On Wednesday, May 16, the U.S. Court of Appeals for the Third Circuit issued a 2–1 decision striking down President Obama's March 2010 "recess appointment" of Craig Becker to the National Labor Relations Board ("NLRB"). The case is NLRB v. New Vista Nursing and Rehabilitation (Case Nos. 11-3440, 12-1027, 12-1936). The court majority held that the President's appointment of Becker was invalid because it did not occur during "the Recess of the Senate" and was thus a constitutionally defective intra-session appointment. In reaching this conclusion, the Third Circuit reinforced the January 2013 decision of the D.C. Circuit in Noel Canning v. NLRB, 705 F.3d 490, 497 (D.C. Cir. 2013), where Jones Day was counsel of record, which relied on similar reasoning to strike down the "recess appointments" of three other NLRB members.

The Third Circuit's decision in New Vista Nursing is the latest chapter in the ongoing controversy over the validity of several "recess appointments" made by President Obama to the NLRB. At the center of this controversy is the interpretation of the Recess Appointments Clause of the U.S. Constitution and the question of how to define "the Recess of the Senate," during which the President is empowered to make certain appointments without first obtaining the consent of the Senate. Defending the appointments in court, the Obama administration has taken the aggressive position that the Senate is "in recess" whenever it is not in a "regular session" and therefore is not functionally capable of performing its standard role of advice-and-consent. The administration has also contended that the President should receive considerable deference in determining when the Senate is in recess, and that a robust recess-appointment power is necessary to provide for a continuing efficient operation of the government. The importance of the issue is illustrated by the situation of the NLRB, which, according to the Supreme Court's decision in New Process Steel, 130 S. Ct. 2635 (2010), cannot perform its official functions without a minimum of three members who have been confirmed by the Senate or who have been given proper recess appointments. Currently, the Board has only three members, which include two purported Board members who received "recess" appointments from President Obama on January 4, 2012.
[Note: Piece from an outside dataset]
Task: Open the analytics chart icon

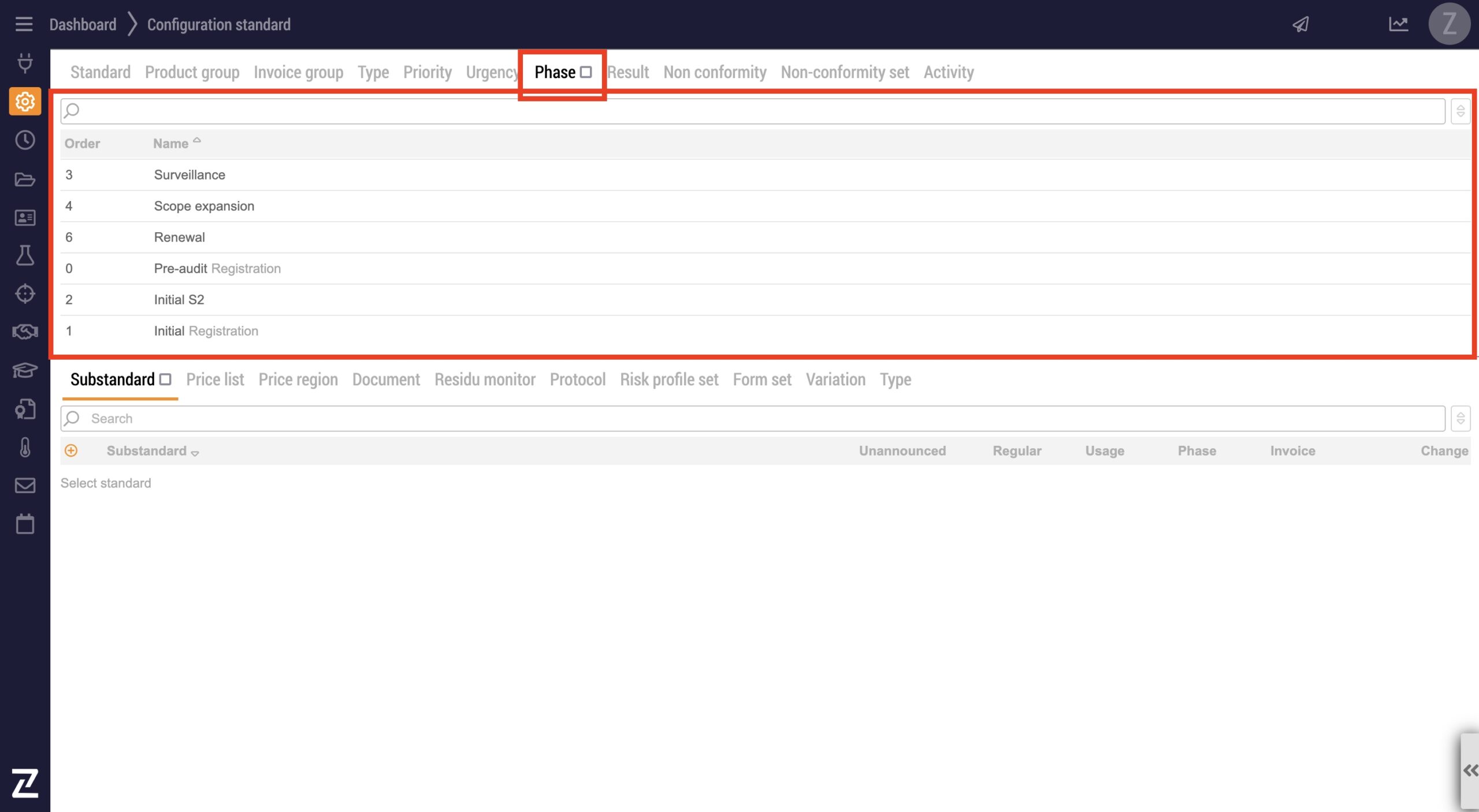Action: pyautogui.click(x=1398, y=24)
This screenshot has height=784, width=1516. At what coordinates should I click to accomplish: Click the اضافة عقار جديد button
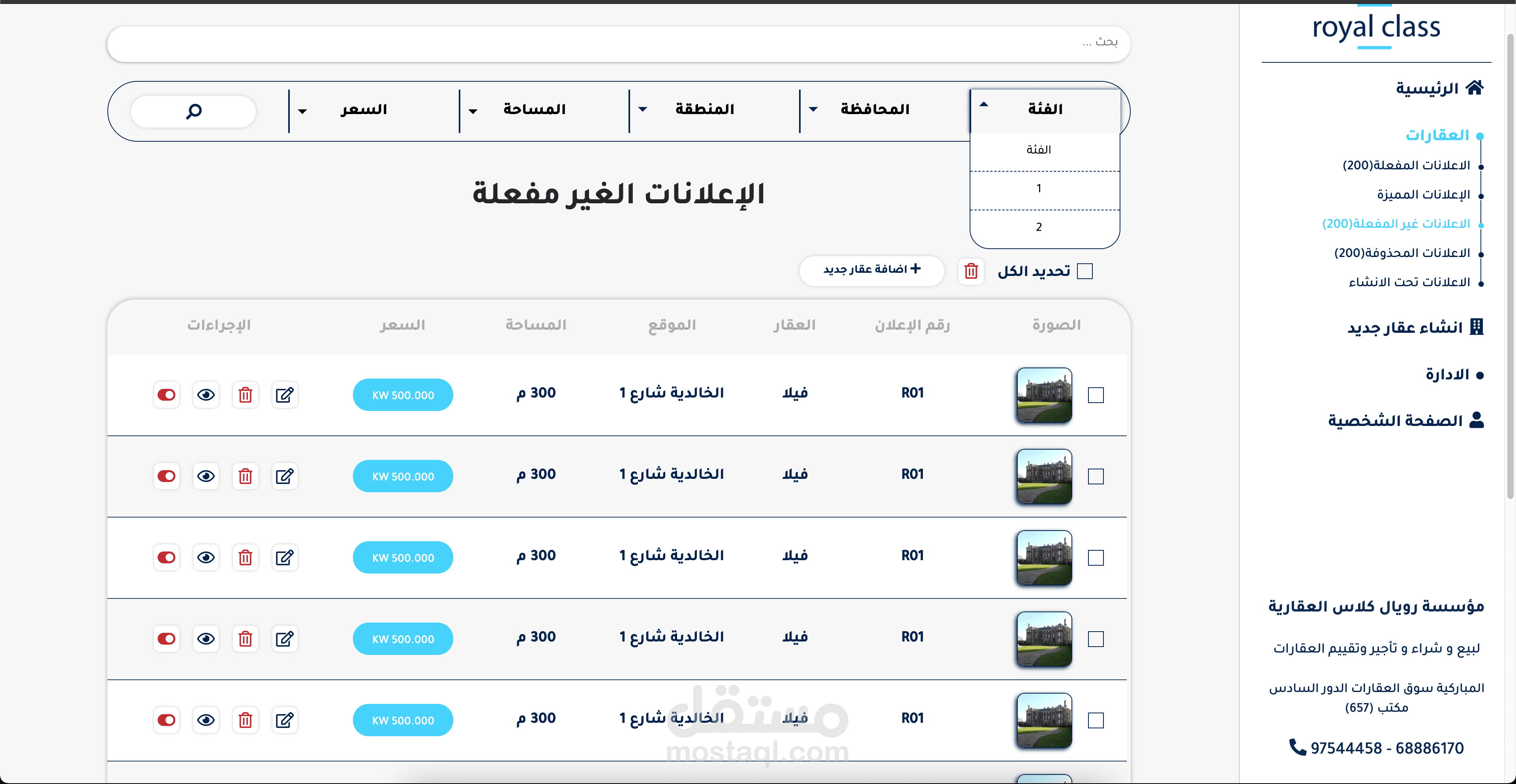click(871, 270)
In New Vista Nursing, the Third Circuit joined the D.C. Circuit in rejecting the administration's broad reading of the recess-appointment power, which the court determined "would eviscerate the divided-powers framework." Under the administration's reading, the court explained, "If the Senate refused to confirm a president's nominees, then the president could circumvent the Senate's constitutional role simply by waiting until senators go home for the evening." That cannot be the rule, the court held, because the Constitution makes clear that Senate consent should be the norm, with the recess-appointment power playing a mere "auxiliary role," in the words of Alexander Hamilton. Under the administration's view, by contrast, "The exception of the Recess Appointments Clause would swallow the rule of the Appointments Clause."

In concluding that "the Recess of the Senate" is limited to the period of time between Senate sessions—inter-session recesses—the Third Circuit placed considerable weight on the durational provision of the Recess Appointments Clause, which provides that recess appointments "shall expire at the End of" the Senate's next session. The purpose of this provision, the court found, is to give the Senate a chance to confirm or reject a recess appointee once the Senate comes back into session. Thus, if the Constitution had intended to authorize recess appointments during breaks in the middle of a session, the appointments would only last to the end of that session, not until the end of the next session.

If the D.C. Circuit decision in Noel Canning and the Third Circuit decision in New Vista Nursing are upheld, the impact of these rulings will be to make all decisions issued by the Board subject to invalidation dating back to at least August 27, 2011, which is the last time the Board had a quorum of three members who were not installed via disputed "recess" appointments.

Final resolution of this controversy will likely come from the United States Supreme Court. The Obama administration has already filed a petition seeking Supreme Court review of the D.C. Circuit's holding in Noel Canning, where the same recess-appointments issue is squarely presented. If the Supreme Court grants review in Noel Canning, where Jones Day represents the Noel Canning company against the NLRB, the Court would likely hear the case sometime in the fall of 2013 and decide the case by the end of June 2014.

Additionally, the New Vista Nursing decision makes the Third Circuit another "friendly" jurisdiction where parties who are adversely affected by an order of the Board can file an appeal if they are subject to that court's jurisdiction. Indeed, any such appeals may be expected to be held in abeyance, as is presently the case in the D.C. Circuit, pending a potential resolution by the Supreme Court.

Finally, the New Vista Nursing decision reinforces arguments that parties to Board proceedings have been making since the Noel Canning decision, including arguments that the Board has not had the authority to (i) decide cases, (ii) delegate Section 10(j) injunctive relief authority to its Acting General Counsel, (iii) engage in rulemaking, (iv) issue subpoenas, (v) appoint regional directors, and (vi) have its orders enforced in circuit courts. Additional arguments based on the Noel Canning and New Vista Nursing decisions may also be available to parties at various stages in Board proceedings, depending on the facts of the case in question.